**WHAT IS EXPECTED**. Please retype, character for character, the portion of the entries below that runs from the line containing "Where should I click to: Open" to the last line.

**Extracted records**.

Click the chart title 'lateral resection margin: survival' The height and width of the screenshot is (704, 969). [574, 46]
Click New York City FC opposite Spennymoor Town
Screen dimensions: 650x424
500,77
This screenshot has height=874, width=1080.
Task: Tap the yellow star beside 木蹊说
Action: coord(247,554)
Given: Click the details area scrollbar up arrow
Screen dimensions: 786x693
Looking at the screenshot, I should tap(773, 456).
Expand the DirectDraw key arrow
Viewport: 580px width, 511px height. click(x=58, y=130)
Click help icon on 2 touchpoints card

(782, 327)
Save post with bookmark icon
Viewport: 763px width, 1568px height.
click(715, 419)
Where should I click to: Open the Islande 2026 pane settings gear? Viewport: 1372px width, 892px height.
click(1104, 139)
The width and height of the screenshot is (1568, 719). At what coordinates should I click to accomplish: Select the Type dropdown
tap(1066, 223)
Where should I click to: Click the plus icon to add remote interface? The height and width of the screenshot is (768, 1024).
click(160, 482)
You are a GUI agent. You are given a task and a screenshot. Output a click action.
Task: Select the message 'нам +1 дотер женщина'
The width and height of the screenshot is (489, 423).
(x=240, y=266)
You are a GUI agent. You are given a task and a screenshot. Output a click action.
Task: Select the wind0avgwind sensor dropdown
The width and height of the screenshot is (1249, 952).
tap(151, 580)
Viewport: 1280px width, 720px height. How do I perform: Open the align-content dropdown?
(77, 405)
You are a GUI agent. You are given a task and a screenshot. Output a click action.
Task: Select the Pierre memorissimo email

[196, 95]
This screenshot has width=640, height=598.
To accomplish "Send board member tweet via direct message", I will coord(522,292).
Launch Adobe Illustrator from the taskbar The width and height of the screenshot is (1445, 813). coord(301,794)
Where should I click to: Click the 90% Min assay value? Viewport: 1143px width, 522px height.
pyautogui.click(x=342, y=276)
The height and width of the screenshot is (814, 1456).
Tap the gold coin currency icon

**SOLUTION TO THIS PROBLEM**.
Where should I click to: Open the Islande 2026 pane settings gear? Viewport: 1372px width, 892px height.
click(1104, 139)
The width and height of the screenshot is (1568, 719). At what coordinates should I click to accomplish: Select the Type dropdown
tap(1066, 223)
Where should I click to: Click the plus icon to add remote interface? The height and width of the screenshot is (768, 1024).
click(160, 482)
You are a GUI agent. You are given a task and a screenshot. Output a click action.
Task: Select the message 'нам +1 дотер женщина'
The width and height of the screenshot is (489, 423).
(x=240, y=266)
You are a GUI agent. You are given a task and a screenshot. Output a click action.
Task: Select the wind0avgwind sensor dropdown
The width and height of the screenshot is (1249, 952).
tap(151, 580)
Viewport: 1280px width, 720px height. How do I perform: Open the align-content dropdown?
(77, 405)
You are a GUI agent. You are given a task and a screenshot. Output a click action.
Task: Select the Pierre memorissimo email

[196, 95]
This screenshot has width=640, height=598.
To accomplish "Send board member tweet via direct message", I will coord(522,292).
Launch Adobe Illustrator from the taskbar The width and height of the screenshot is (1445, 813). coord(301,794)
Where should I click to: Click the 90% Min assay value? Viewport: 1143px width, 522px height.
pyautogui.click(x=342, y=276)
The height and width of the screenshot is (814, 1456).
Tap the gold coin currency icon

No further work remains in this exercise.